Gerhard Schröder hat jetzt den Höhepunkt seiner Selbstinszenierung erreicht – nun fehlt nur noch ein unheimlich starker Abgang. Dann könnte er als deutscher Clinton noch jahrelang umjubelt durch die Talkshows ziehen. Der Physikerin Angela Merkel ist das Experiment mit dem Explosivstoff „Wahrheit“ um die Ohren geflogen. Mit der Wahrheit kann man keine Wahlen gewinnen, und wer es trotzdem versucht, zeigt lediglich, dass ihm der Wille zur Macht fehlt. Kohls Mädchen ist jetzt auf dem Tiefpunkt einer Karriere, die mit der Emanzipation von ihrem politischen Ziehvater so eindrucksvoll begann. Man kann ihr glauben, dass sie Deutschland etwas „zurückgeben“ möchte. Ihrer Partei kann sie aber nur noch helfen, indem sie ins zweite Glied zurücktritt. Ohne Schröder und Merkel gäbe es dann eine Arbeitsperspektive für die große Koalition. Andere Koalitionen, also die rechnerisch möglichen Ampeln, wären – da muss man Westerwelle Recht geben – Hampeleien.

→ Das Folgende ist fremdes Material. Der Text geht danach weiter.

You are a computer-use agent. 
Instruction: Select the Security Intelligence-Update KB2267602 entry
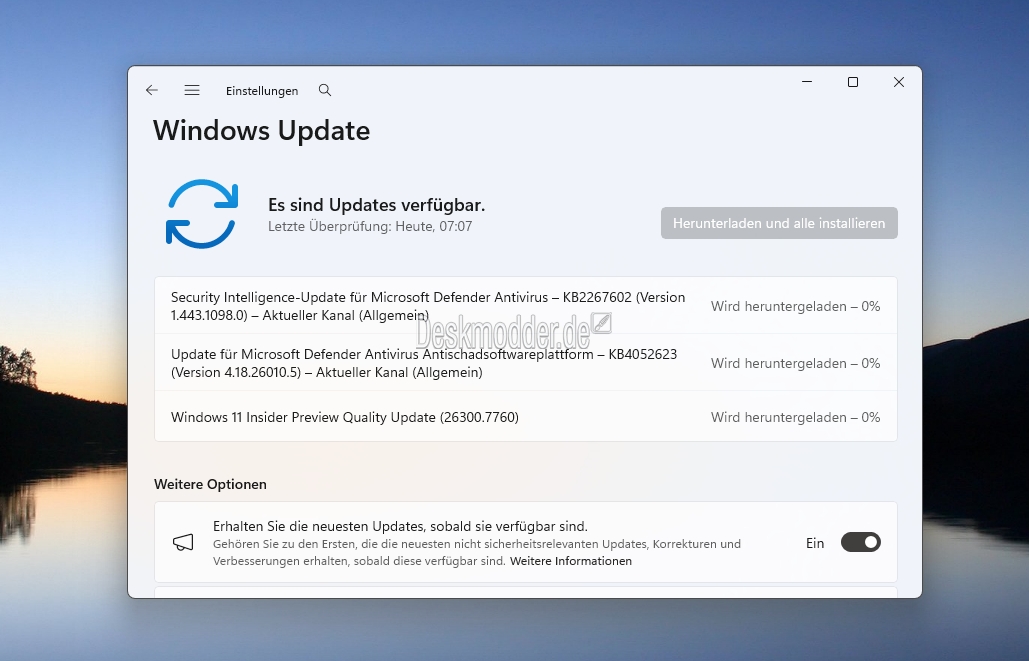pyautogui.click(x=428, y=306)
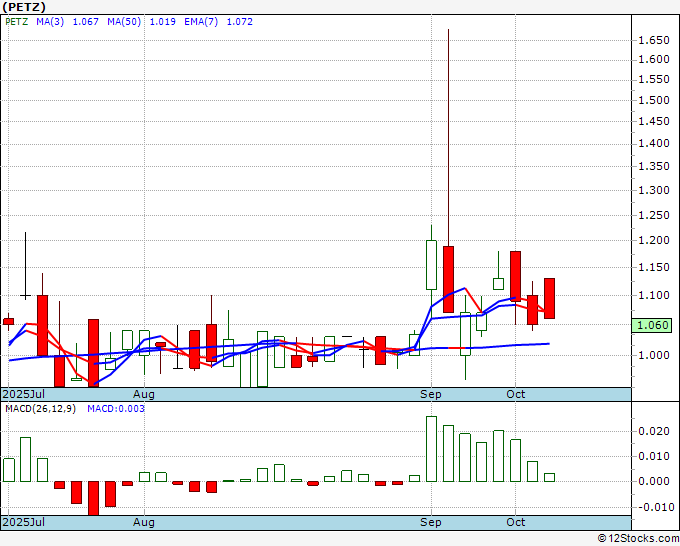Click the tallest September red candlestick body

click(x=448, y=279)
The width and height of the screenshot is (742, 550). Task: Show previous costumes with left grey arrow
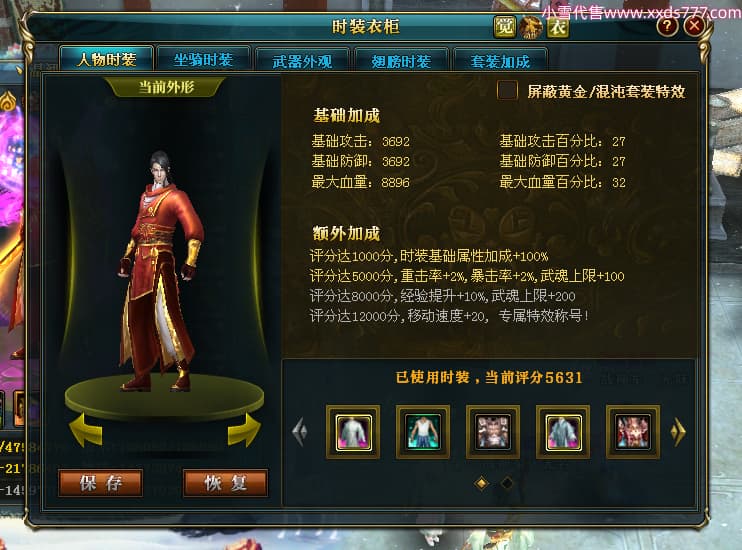click(300, 431)
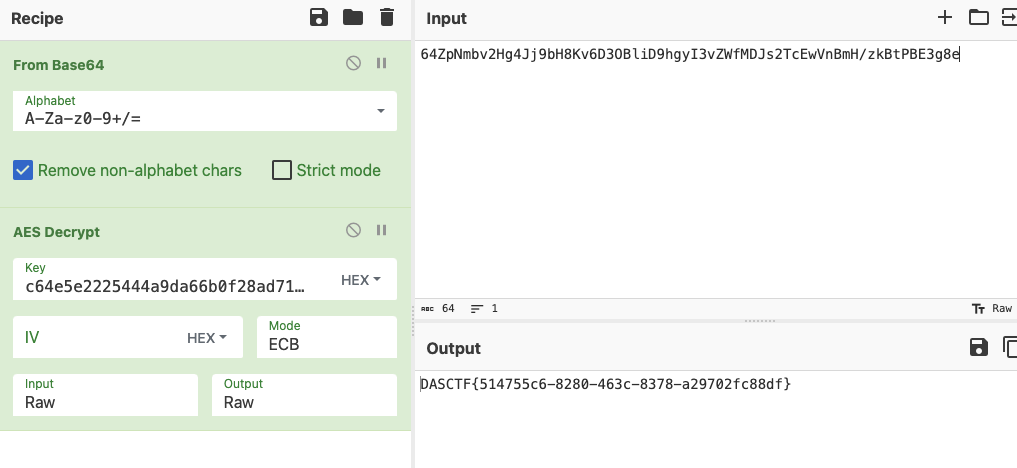
Task: Add a new input tab with plus icon
Action: pos(945,17)
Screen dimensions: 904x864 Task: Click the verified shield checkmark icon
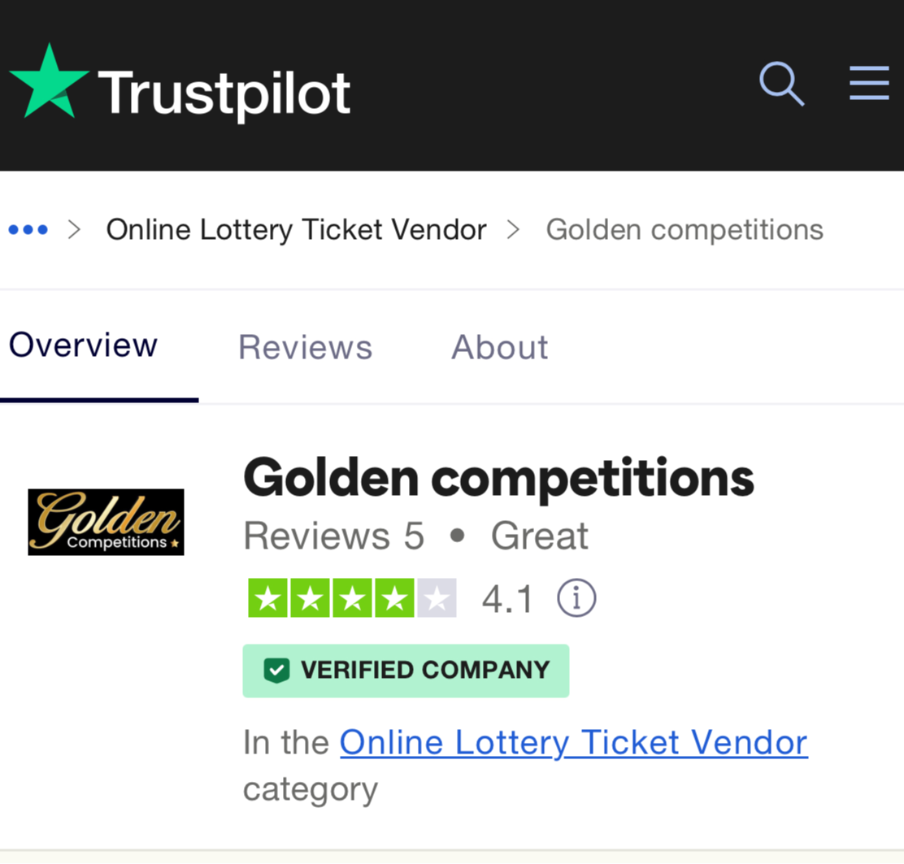pos(276,670)
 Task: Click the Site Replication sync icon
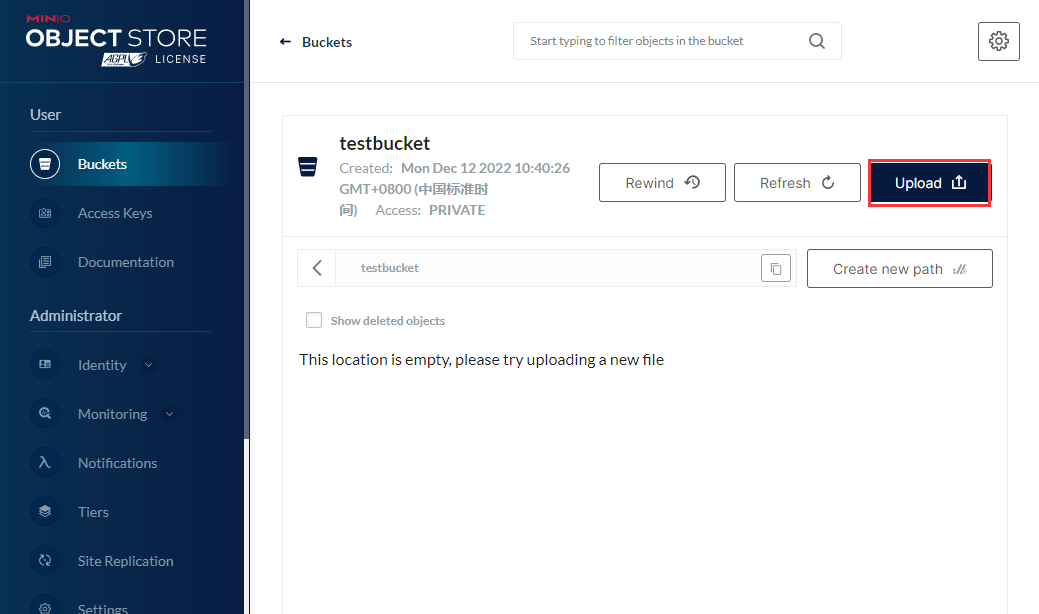[45, 561]
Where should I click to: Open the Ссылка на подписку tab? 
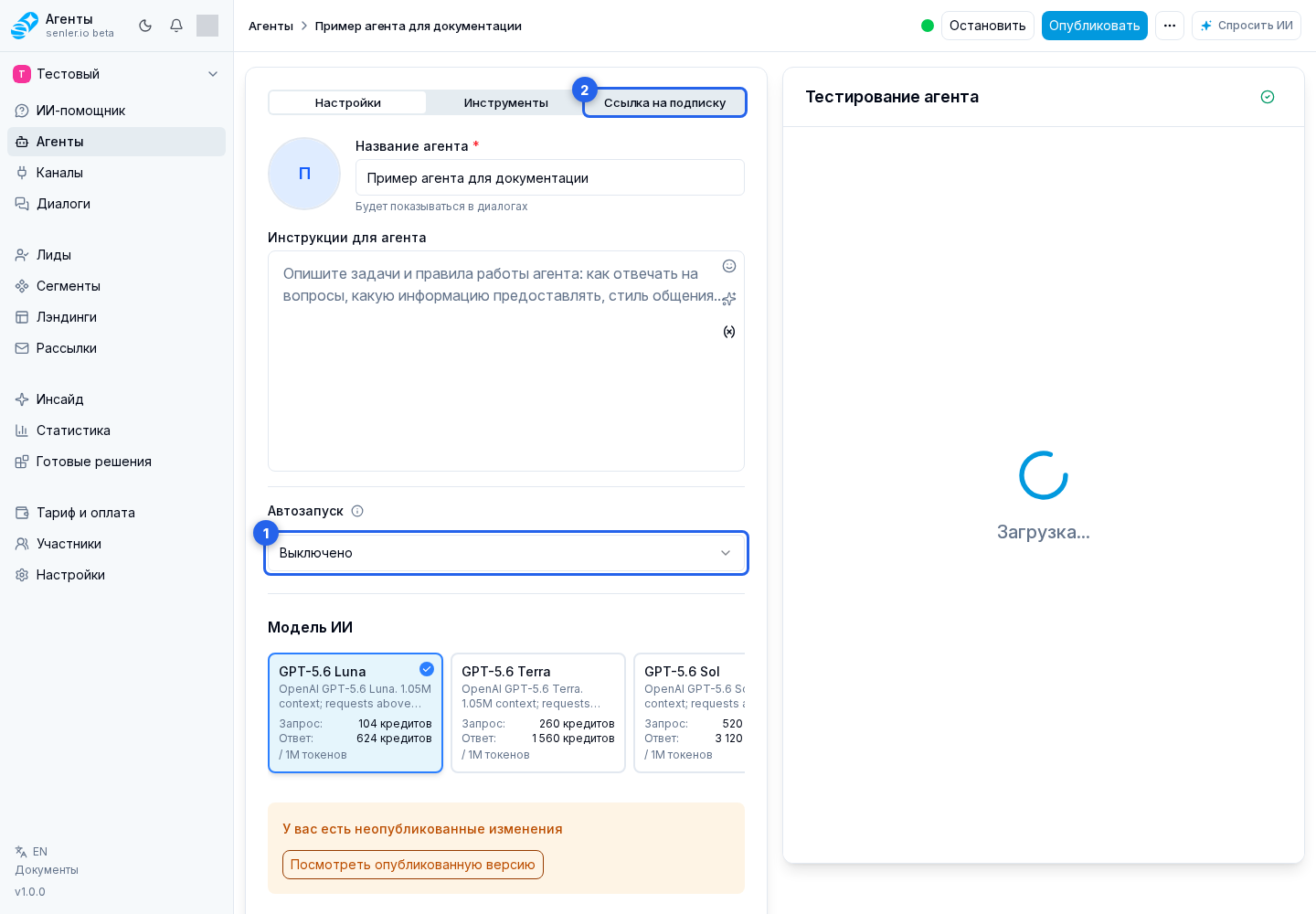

Das Volk hat wohl weniger Schwierigkeiten als seine Intellektuellen, zu begreifen, dass es in einer funktionierenden Massendemokratie keine „große Politik“ mehr geben kann. Es ist nämlich so, dass die Verwirklichung eines Werts unvermeidlich einen anderen Wert verwirkt – und damit dessen Wachhund auf den Plan ruft. So kommt es zur Kakophonie der politischen Öffentlichkeit. An diesen Missklang müssen wir uns genauso gewöhnen wie an den doppelten Standard der Reformbereitschaft: Wir alle wollen grundlegende Reformen; nur nicht solche, die uns persönlich etwas kosten. Dann kommt das große Sichdurchwursteln. Doch das wäre ja gerade nicht Stillstand. Die Schnecke von Günter Grass müsste sich bei diesem Gedanken eigentlich wohl fühlen. Hoffen wir auf Plisch und Plum.